**TESTO DI PARTENZA**:
((
Palermo – Depositate le motivazioni del provvedimento del tribunale del riesame di Palermo che ha rigettato il ricorso presentato dai pm palermitani, che chiedevano l’arresto di Francesco Salvatore Bavetta , il medico di Marsala che la Dda avrebbe voluto arrestare per avere sottoposto a esami diagnostici delicati il boss Matteo Messina Denaro, senza poi denunciare che si era presentato sotto falso nome.
Il tribunale del riesame di Palermo ritiene che «non ricorra un solido quadro di gravità indiziaria a carico di Francesco Salvatore Bavetta». Nella motivazione del provvedimento, i giudici accolgono le tesi degli avvocati Massimo Motisi e Gaetano Di Bartolo, ricostruendo però un quadro di favori e agevolazioni di cui avrebbe beneficiato il boss: tra la colonscopia, eseguita il 3 novembre 2020 nello studio di Bavetta, e la comunicazione dell’esito dell’esame istologico, da parte di un medico del reparto di Castelvetrano (Trapani), Roberto David, passarono solo 48 ore.
Bavetta apprese infatti nella serata del 5 novembre di cinque anni fa che il paziente Andrea Bonafede aveva un adenocarcinoma, un tumore maligno che poi condusse il capomafia alla morte, avvenuta otto mesi dopo la cattura, il 25 settembre 2023.
E’ sulla consapevolezza dell’identità tra Bonafede, nato nel 1963, e Messina Denaro, che i difensori hanno avuto la meglio sulla Procura, prima col rifiuto del Gip di arrestare Bavetta e poi con il rigetto dell’appello presentato dai pm palermitani, da parte del tribunale del riesame.
L’ombra che rimane è però quella di un favoritismo quasi inspiegabile per un paziente sconosciuto, se si pensa che lo scandalo dei referti degli istologici in ritardo ha di recente travolto la sanità trapanese. Fra coloro che avevano ricevuto l’esito con un ritardo fatale anche Maria Cristina Gallo, l’insegnante di Mazara morta il mese scorso. Per otto mesi non si era potuta curare perchè, proprio all’ospedale di Castelvetrano, il referto per lei era arrivato otto mesi dopo l’intervento chirurgico in cui era stato prelevato il campione di tessuto da esaminare.
Bavetta, secondo i carabinieri del Ros, avrebbe ricevuto mille euro per la visita e la colonscopia e sarebbe stato particolarmente solerte, in favore del paziente Bonafede, chiamando anche il primario di Chirurgia dell’ospedale Ajello di Mazara, Giacomo Urso, per caldeggiare altrettanta solerzia nelle visite (l’intervento chirurgico sul latitante fu effettuato a Mazara pochi giorni dopo).
))
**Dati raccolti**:
((
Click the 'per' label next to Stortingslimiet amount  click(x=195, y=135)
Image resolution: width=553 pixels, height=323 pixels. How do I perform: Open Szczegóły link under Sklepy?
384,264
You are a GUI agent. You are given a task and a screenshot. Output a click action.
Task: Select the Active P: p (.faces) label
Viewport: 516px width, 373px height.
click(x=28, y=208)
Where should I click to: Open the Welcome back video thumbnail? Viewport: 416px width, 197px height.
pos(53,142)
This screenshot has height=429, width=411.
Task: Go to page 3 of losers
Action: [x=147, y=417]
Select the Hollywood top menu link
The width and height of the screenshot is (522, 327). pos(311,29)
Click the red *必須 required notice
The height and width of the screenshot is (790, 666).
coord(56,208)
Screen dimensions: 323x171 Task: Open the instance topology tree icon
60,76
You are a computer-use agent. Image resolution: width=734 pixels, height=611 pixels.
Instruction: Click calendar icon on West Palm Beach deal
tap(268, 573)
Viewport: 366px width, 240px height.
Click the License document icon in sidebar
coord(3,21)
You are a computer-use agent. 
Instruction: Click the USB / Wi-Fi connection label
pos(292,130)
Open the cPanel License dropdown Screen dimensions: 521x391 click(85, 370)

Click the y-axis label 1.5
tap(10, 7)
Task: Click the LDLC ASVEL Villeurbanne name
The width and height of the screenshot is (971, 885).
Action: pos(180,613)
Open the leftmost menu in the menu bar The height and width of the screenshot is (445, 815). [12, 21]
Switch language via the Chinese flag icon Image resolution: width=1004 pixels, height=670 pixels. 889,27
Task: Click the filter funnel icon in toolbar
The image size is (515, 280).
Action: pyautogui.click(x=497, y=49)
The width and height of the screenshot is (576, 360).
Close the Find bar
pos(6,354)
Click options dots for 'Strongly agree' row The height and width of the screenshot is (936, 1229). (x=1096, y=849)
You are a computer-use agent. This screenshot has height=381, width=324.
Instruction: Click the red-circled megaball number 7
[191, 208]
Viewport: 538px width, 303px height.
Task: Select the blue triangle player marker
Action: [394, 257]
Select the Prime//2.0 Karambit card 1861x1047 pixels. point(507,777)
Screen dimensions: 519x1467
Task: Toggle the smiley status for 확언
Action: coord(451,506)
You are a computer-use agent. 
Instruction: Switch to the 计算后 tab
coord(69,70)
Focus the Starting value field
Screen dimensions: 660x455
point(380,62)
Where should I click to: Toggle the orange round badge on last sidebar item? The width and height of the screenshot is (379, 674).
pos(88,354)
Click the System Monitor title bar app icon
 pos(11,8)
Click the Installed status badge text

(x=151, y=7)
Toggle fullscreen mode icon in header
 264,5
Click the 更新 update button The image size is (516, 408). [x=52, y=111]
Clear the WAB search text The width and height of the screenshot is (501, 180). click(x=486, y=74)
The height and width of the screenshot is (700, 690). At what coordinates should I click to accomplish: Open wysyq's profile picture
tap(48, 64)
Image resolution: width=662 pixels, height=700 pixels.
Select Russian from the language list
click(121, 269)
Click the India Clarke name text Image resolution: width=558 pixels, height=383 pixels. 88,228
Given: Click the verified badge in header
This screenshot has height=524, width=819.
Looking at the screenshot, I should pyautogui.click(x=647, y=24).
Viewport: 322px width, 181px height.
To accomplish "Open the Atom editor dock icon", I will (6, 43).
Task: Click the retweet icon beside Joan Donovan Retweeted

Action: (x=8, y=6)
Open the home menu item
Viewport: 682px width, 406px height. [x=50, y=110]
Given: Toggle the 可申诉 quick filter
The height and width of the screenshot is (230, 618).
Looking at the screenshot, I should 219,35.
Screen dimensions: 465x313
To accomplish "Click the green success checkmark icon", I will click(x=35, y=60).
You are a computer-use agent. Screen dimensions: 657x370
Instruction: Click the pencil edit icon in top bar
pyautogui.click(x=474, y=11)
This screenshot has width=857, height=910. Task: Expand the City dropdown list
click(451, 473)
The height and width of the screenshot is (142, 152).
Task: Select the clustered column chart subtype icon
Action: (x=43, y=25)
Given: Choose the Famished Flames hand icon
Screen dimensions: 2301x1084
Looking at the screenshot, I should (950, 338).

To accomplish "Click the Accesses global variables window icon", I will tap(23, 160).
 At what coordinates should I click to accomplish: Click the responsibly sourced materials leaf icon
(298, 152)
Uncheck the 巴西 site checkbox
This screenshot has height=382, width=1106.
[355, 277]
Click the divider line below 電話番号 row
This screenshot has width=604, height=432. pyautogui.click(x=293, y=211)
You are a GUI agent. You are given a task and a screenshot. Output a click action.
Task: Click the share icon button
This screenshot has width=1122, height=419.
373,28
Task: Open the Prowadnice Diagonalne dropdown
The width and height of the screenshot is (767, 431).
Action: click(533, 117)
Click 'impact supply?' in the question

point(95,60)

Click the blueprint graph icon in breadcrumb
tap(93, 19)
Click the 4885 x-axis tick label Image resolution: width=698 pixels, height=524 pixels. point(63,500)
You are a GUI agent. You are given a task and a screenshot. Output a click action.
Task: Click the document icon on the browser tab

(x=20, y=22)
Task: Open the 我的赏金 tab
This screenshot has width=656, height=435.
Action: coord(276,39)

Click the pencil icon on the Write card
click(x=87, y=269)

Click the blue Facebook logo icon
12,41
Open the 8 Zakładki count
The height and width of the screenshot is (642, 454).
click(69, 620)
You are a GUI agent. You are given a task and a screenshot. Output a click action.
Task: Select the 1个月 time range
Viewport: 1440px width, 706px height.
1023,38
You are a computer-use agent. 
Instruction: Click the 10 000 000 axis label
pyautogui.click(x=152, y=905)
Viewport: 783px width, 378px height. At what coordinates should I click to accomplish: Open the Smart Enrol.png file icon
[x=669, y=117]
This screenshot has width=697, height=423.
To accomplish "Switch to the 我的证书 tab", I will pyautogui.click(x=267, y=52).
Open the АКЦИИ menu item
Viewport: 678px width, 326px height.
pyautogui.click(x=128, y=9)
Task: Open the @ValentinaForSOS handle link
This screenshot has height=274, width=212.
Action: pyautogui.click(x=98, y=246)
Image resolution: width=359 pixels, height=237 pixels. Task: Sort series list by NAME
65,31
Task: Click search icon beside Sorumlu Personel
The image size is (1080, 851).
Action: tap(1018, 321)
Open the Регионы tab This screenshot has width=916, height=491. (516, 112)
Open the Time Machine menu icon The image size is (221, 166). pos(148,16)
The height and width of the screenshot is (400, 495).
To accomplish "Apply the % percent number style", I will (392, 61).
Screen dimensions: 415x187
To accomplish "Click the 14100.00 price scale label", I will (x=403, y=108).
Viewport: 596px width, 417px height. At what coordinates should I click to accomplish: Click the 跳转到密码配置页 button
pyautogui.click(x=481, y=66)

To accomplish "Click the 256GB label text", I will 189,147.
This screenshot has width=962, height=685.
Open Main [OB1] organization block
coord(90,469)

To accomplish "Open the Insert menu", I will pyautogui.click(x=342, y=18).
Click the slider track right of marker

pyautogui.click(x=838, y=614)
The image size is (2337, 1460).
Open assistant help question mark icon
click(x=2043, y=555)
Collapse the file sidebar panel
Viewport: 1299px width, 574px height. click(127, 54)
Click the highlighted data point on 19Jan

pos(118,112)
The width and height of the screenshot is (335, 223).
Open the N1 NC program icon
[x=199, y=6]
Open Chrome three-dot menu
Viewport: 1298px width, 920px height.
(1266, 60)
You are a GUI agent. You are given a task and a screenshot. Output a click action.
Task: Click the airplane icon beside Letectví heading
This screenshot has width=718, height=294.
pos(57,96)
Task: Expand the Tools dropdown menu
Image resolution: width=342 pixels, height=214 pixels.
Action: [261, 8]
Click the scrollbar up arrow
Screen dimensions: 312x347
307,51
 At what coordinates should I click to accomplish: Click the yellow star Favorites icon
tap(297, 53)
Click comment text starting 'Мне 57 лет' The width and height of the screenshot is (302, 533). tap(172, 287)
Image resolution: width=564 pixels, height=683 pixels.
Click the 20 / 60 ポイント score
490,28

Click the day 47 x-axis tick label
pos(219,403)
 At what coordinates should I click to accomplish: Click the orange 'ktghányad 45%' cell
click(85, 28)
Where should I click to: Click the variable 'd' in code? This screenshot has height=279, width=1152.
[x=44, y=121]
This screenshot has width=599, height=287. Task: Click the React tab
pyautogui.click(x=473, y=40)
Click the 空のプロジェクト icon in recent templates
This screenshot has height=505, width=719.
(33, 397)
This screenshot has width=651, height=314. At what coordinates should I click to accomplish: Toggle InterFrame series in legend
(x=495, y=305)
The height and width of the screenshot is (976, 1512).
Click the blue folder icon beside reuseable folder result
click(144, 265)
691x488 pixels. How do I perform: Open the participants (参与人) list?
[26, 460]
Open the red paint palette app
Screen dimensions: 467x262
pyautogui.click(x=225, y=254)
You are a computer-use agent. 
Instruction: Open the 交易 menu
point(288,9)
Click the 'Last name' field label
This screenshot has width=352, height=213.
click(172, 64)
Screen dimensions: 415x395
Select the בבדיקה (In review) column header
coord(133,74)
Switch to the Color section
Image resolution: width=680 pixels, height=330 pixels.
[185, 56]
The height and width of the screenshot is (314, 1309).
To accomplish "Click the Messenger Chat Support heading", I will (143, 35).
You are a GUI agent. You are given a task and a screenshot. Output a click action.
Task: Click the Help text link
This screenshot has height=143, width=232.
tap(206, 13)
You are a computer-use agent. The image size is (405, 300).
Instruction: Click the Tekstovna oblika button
))
**CONSEGNA A**:
Secondo l'articolo sul caso Bavetta, perché Maria Cristina Gallo non si era potuta curare per otto mesi? Rispondi in una-tre frasi.
**CONSEGNA B**:
Riprendi l'articolo sul caso Bavetta dopo la sua ultima frase e continualo.
I dati provengono da una fonte diversa.

**RISPOSTA A**:
Non si era potuta curare perché all'ospedale di Castelvetrano il suo referto era arrivato otto mesi dopo l'intervento chirurgico in cui le era stato prelevato il campione di tessuto da esaminare.

**RISPOSTA B**:
Tuttavia i giudici non ritengono certo che l’indagato conoscesse la sua vera identità. «Le dichiarazioni del medico, vaghe e reticenti – si legge nelle motivazioni – rappresenterebbero per la Procura un ulteriore elemento della consapevolezza con cui lo specialista si sarebbe interfacciato con il latitante; secondo l’accusa, infatti, non sarebbe credibile che il dottor Bavetta, medico operante nel piccolo centro di Marsala, avendo intrattenuto numerosi contatti con il paziente, avendolo visitato ben tre volte e avendo ricevuto un compenso pari a mille euro per le prestazioni rese, non fosse a conoscenza della reale identità del sedicente Bonadefe Andrea.
Il Tribunale ritiene, invece, che le circostanze rassegnate, seppur indizianti, non attingano la gravità circa la consapevolezza del Bavetta di avere in cura il noto latitante».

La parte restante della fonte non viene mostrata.